## START
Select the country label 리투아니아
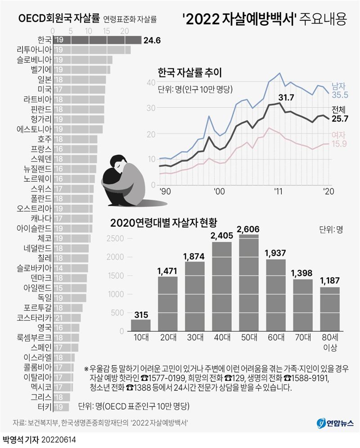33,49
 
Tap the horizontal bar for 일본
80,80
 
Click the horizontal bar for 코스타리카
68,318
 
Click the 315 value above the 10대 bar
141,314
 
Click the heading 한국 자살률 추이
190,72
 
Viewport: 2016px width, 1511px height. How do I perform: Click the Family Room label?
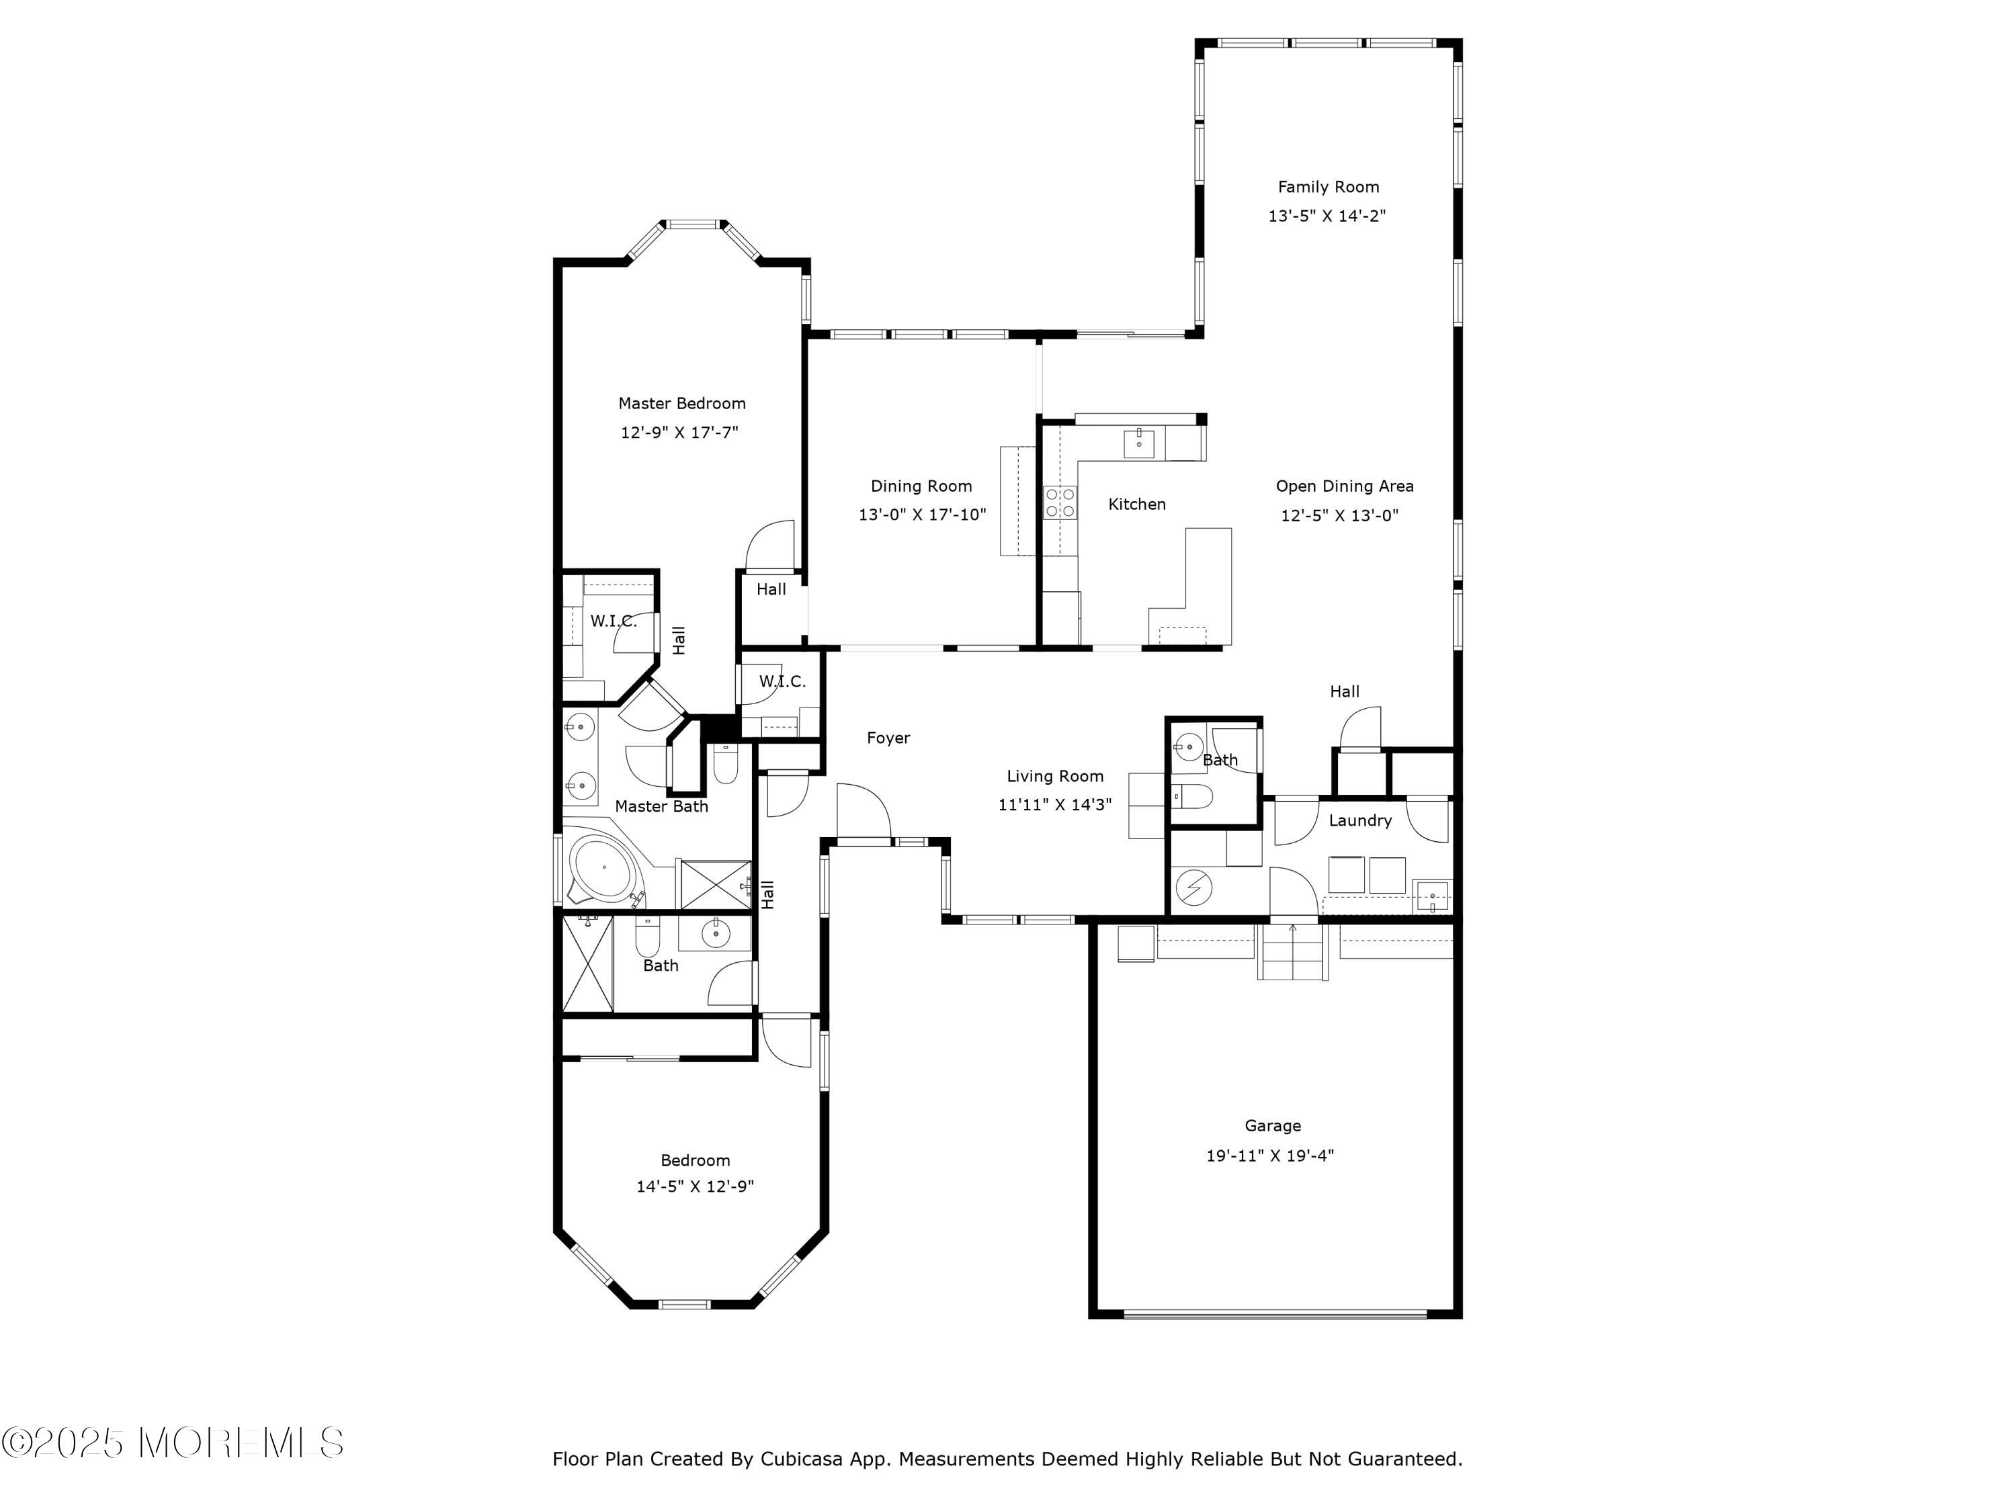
## END
# Do this
Rewrite all of the material above with every "horizontal bar" changed to "bar segment", keeping everything else the same and leaving out the pictures.

# Worked solution
Select the country label 리투아니아
33,49
 
Tap the bar segment for 일본
80,80
 
Click the bar segment for 코스타리카
68,318
 
Click the 315 value above the 10대 bar
141,314
 
Click the heading 한국 자살률 추이
190,72
 
Viewport: 2016px width, 1511px height. How do I perform: Click the Family Room label?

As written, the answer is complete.